§ **Stated goal A**: In the court opinion, which county's district court heard the case on appeal?
§ **Stated goal B**: Update the court opinion from "UNPUBLISHED OPINION" up to and including "35. We affirm.", writing "postconviction relief" wherever "post-conviction relief" appears.

§ **Document**:
• • • • • • •
Opinion
48370
04-05-2022
Eric D. Fredericksen, State Appellate Public Defender; Andrea W. Reynolds, Deputy Appellate Public Defender, Boise, for appellant. Hon. Lawrence G. Wasden, Attorney General; Kenneth K. Jorgensen, Deputy Attorney General, Boise, for respondent.
UNPUBLISHED OPINION
Appeal from the District Court of the First Judicial District, State of Idaho, Kootenai County. Hon. John T. Mitchell, District Judge.
Judgment summarily dismissing petition for post-conviction relief, affirmed.
Eric D. Fredericksen, State Appellate Public Defender; Andrea W. Reynolds, Deputy Appellate Public Defender, Boise, for appellant.
Hon. Lawrence G. Wasden, Attorney General; Kenneth K. Jorgensen, Deputy Attorney General, Boise, for respondent.
BRAILSFORD, Judge
Robbert Wayne Laverdure appeals from the district court's summary dismissal of his petition for post-conviction relief. Laverdure contends the court erred in summarily dismissing his claim of ineffective assistance of counsel related to Laverdure's motion under Idaho Criminal Rule 35. We affirm.
I. FACTUAL AND PROCEDURAL BACKGROUND
Laverdure's petition for post-conviction relief relates to his motion under Idaho Criminal Rule 35 for a reduction of his sentences in four different underlying criminal cases. See State v. Laverdure, Docket Nos. 46951, 46952, 46953, 46954 (Ct. App. Nov. 27, 2019) (unpublished) (addressing appeal of denial of Rule 35 motion). Initially in three 2014 cases, Laverdure pled guilty to attempted strangulation and three counts of felony intimidating a witness. The district court imposed a unified sentence of fifteen years with five years determinate for attempted strangulation and consecutive five-year determinate terms for each count of intimidating a witness, and it retained jurisdiction. After this period of retained jurisdiction, the court suspended Laverdure's sentences and placed him on probation. Thereafter, the State filed a probation violation report, and the court revoked Laverdure's probation, executed the underlying sentences, and retained jurisdiction a second time. After Laverdure completed this second period of retained jurisdiction, the court again suspended his sentences and placed him on probation.
• • • • • • •
Rows of pointing data:

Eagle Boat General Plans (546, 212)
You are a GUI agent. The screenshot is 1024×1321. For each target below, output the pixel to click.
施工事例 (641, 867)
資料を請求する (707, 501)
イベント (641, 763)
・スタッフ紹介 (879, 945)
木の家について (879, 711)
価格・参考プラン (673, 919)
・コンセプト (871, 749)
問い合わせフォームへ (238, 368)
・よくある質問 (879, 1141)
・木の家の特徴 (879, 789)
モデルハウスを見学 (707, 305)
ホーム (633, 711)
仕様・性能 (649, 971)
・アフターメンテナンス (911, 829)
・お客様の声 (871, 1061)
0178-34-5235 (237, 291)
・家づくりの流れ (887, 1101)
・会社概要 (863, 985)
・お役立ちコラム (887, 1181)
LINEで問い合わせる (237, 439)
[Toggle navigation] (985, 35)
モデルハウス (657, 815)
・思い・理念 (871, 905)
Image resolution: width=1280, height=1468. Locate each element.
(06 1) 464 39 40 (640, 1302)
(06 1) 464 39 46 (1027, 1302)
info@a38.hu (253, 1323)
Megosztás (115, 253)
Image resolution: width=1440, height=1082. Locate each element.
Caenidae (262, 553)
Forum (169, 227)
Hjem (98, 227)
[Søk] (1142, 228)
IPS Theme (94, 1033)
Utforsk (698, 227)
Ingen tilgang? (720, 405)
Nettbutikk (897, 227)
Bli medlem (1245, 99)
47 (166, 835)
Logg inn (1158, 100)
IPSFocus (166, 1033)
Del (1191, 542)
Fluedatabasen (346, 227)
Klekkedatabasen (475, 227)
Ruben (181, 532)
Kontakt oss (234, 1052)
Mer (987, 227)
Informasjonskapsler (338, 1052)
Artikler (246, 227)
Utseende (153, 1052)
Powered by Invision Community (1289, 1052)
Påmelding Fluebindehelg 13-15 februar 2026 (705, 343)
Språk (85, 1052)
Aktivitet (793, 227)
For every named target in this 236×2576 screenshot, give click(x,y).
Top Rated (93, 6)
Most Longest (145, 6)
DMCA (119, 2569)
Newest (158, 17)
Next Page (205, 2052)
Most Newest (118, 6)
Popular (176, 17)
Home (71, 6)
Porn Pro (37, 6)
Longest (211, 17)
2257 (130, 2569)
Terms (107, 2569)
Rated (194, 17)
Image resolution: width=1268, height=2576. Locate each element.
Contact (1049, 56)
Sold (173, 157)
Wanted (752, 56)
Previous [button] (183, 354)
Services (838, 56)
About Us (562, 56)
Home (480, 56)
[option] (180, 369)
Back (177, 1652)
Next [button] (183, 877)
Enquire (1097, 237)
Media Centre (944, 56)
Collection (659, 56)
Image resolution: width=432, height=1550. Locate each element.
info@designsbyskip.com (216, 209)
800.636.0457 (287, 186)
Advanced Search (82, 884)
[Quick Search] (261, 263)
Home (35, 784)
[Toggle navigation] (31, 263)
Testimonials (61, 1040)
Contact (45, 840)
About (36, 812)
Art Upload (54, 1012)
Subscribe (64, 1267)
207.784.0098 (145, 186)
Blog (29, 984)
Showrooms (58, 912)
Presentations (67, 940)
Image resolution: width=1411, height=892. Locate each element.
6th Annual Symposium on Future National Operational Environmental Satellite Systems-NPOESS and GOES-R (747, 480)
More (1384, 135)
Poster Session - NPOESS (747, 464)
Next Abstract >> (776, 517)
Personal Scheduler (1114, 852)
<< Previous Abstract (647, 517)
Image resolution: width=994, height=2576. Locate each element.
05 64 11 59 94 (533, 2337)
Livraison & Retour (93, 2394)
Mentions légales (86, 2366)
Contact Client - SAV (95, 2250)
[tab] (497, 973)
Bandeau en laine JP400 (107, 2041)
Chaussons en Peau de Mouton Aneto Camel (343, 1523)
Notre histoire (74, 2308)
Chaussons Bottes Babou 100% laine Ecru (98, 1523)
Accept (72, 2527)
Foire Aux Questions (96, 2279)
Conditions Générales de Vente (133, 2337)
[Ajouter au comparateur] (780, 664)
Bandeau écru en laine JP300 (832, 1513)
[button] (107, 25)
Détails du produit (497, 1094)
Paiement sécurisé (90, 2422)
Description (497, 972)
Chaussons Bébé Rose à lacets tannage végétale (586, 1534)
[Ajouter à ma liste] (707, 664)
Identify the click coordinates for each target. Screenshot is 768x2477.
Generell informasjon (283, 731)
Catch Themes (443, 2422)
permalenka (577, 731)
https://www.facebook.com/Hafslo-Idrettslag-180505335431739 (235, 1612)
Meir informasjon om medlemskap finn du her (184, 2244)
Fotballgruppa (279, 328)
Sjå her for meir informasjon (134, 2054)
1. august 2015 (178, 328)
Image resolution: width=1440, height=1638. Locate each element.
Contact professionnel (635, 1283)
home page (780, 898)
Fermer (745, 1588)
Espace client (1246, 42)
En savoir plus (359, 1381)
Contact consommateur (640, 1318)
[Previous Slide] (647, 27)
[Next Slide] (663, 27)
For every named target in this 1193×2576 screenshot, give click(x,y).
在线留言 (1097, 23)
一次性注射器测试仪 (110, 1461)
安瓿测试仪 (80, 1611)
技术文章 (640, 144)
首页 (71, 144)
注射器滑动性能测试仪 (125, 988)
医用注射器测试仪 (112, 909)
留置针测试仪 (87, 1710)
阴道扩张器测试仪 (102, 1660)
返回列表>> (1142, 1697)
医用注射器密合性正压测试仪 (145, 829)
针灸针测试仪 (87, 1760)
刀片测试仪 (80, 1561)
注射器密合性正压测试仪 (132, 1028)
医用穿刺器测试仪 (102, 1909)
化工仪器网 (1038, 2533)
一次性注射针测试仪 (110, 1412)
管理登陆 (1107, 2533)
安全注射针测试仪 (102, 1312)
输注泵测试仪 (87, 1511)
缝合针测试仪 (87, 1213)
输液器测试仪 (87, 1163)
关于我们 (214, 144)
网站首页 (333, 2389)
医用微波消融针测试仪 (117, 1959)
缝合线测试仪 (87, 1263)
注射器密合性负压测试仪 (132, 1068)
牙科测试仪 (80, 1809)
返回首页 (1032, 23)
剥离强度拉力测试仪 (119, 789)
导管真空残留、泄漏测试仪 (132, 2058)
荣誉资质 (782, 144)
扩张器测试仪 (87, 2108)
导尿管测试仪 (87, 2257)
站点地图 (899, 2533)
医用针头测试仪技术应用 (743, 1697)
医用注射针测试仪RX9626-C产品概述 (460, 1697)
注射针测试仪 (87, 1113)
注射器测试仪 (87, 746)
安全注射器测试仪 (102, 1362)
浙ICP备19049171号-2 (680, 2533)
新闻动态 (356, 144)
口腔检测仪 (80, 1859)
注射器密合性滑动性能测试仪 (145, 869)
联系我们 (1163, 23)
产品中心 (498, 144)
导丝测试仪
• • • • • • •
§ **Final answer A**: Kootenai County

§ **Final answer B**:
UNPUBLISHED OPINION
Appeal from the District Court of the First Judicial District, State of Idaho, Kootenai County. Hon. John T. Mitchell, District Judge.
Judgment summarily dismissing petition for postconviction relief, affirmed.
Eric D. Fredericksen, State Appellate Public Defender; Andrea W. Reynolds, Deputy Appellate Public Defender, Boise, for appellant.
Hon. Lawrence G. Wasden, Attorney General; Kenneth K. Jorgensen, Deputy Attorney General, Boise, for respondent.
BRAILSFORD, Judge
Robbert Wayne Laverdure appeals from the district court's summary dismissal of his petition for postconviction relief. Laverdure contends the court erred in summarily dismissing his claim of ineffective assistance of counsel related to Laverdure's motion under Idaho Criminal Rule 35. We affirm.